The freeze itself has also cost the Treasury £9 billion a year according to the Institute for Fiscal Studies, vital funds which could be used to invest in cleaner public transport systems and supporting other public services as part of the Government’s levelling up agenda.
Critics will say that ending the freeze is counter to this, however the evidence suggests otherwise. Transport researcher Giulio Mattioli has pointed out that people in the poorest quintile drive less than half as much as those in the richest. There is a misguided perception that everyone drives. Nearly a quarter (24%) of households in England don’t even own a car and for the poorest quintile this figure jumps to nearly half (46%).
That means those on the lowest incomes don’t see much benefit from the fuel duty freeze. If anything, it’s a subsidy for better-off motorists, with negative health consequences for the poor. After all, air pollution disproportionately impacts poorer communities whose residents can’t afford to live in leafy suburbs on the edge of the green belt. Tellingly, the thinktank Onward, which identified ‘Workington Man’ as the crucial northern Red Wall voter for the Conservatives to target, has called for the fuel duty escalator to be reintroduced in its recent report on the UK’s net-zero plans.
Even the famous school run is conducted less in cars than some people would have you think. In 2014 as many primary school children walked to school (46%) as were driven (46%). For secondary school, the number being driven halved to 23%, behind those that used the bus (29%) and those that walked (38%). With car ownership in decline it’s likely these car use figures have dropped further since then.
The original justification for the fuel duty freeze has long gone. A decade ago fuel prices were much higher through a combination of tax rises and fuel costs. That’s no longer the case, in fact Saudi oil production is pushing down prices to record lows. Since the fuel duty freeze, concerns about climate change and pollution have jumped.
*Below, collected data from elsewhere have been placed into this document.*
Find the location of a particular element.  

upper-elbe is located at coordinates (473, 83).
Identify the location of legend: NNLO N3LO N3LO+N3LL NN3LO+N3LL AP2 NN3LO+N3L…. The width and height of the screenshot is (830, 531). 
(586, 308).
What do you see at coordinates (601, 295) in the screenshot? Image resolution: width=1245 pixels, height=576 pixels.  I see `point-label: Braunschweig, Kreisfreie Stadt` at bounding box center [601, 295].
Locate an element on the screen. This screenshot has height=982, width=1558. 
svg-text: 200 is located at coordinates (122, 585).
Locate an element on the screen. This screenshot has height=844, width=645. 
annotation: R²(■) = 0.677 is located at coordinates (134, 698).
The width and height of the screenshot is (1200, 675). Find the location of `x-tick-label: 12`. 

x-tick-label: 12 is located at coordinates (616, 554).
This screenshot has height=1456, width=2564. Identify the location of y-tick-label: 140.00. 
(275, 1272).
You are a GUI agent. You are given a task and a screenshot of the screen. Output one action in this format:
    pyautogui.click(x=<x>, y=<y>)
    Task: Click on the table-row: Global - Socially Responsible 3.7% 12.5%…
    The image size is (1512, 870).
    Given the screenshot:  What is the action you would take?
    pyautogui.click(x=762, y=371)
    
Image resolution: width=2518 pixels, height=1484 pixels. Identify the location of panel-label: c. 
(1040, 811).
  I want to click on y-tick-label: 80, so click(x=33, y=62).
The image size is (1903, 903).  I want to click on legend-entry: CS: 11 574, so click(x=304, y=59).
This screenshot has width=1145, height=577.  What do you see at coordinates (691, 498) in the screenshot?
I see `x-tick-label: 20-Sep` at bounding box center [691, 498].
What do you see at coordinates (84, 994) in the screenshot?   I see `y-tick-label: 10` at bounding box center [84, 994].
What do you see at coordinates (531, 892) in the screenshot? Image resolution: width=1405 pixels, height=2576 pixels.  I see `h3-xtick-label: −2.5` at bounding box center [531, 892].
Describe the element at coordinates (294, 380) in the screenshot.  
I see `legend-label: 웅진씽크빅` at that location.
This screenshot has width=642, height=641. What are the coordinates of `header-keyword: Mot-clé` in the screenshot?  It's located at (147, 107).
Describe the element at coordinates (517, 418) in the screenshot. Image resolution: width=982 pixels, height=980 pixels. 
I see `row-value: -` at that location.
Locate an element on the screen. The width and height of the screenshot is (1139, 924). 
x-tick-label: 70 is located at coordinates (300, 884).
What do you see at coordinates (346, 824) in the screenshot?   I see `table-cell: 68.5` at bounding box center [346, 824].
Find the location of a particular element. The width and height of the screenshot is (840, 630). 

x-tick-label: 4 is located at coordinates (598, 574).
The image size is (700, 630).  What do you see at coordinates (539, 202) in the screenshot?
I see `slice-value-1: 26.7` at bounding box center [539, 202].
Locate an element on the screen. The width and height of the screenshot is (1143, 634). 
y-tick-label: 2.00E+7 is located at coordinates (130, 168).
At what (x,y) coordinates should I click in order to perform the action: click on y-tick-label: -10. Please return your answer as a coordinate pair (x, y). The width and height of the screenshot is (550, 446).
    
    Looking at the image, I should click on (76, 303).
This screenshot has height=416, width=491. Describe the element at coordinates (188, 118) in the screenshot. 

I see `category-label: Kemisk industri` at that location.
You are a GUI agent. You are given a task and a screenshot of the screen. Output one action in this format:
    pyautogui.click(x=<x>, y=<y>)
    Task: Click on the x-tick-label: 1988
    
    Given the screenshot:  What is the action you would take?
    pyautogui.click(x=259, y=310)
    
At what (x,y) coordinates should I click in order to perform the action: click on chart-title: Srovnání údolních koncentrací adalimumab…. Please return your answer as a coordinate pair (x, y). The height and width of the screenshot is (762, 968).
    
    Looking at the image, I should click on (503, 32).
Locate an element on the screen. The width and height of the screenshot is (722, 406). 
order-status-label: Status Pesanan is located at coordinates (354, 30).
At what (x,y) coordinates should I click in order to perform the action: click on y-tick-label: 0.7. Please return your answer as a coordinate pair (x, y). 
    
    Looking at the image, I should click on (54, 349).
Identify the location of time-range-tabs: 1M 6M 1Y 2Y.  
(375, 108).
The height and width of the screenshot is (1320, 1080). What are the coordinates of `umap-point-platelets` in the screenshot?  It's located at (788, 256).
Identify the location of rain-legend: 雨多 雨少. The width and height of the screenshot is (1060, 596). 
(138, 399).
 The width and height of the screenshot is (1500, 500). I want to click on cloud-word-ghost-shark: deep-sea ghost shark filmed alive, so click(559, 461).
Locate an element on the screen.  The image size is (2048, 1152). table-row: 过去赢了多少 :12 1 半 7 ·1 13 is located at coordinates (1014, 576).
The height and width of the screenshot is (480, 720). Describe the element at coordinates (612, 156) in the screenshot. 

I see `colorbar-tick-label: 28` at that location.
A study by Cardiff University last week showed that when asked the most important issue facing the UK in the next 20 years, respondents put a combination of climate change (23%) and pollution (6%) above Brexit (25%) or the economy (10%).
To really help level up the UK, the Government should use the income from fuel duty to invest in public transport and other services that will more directly benefit the poorest communities.
Ending the fuel duty freeze is sensible, evidence-based policy that will help improve markets, drive innovation, improve air quality and help decarbonise our transport sector which is now the UK’s biggest source of carbon emissions.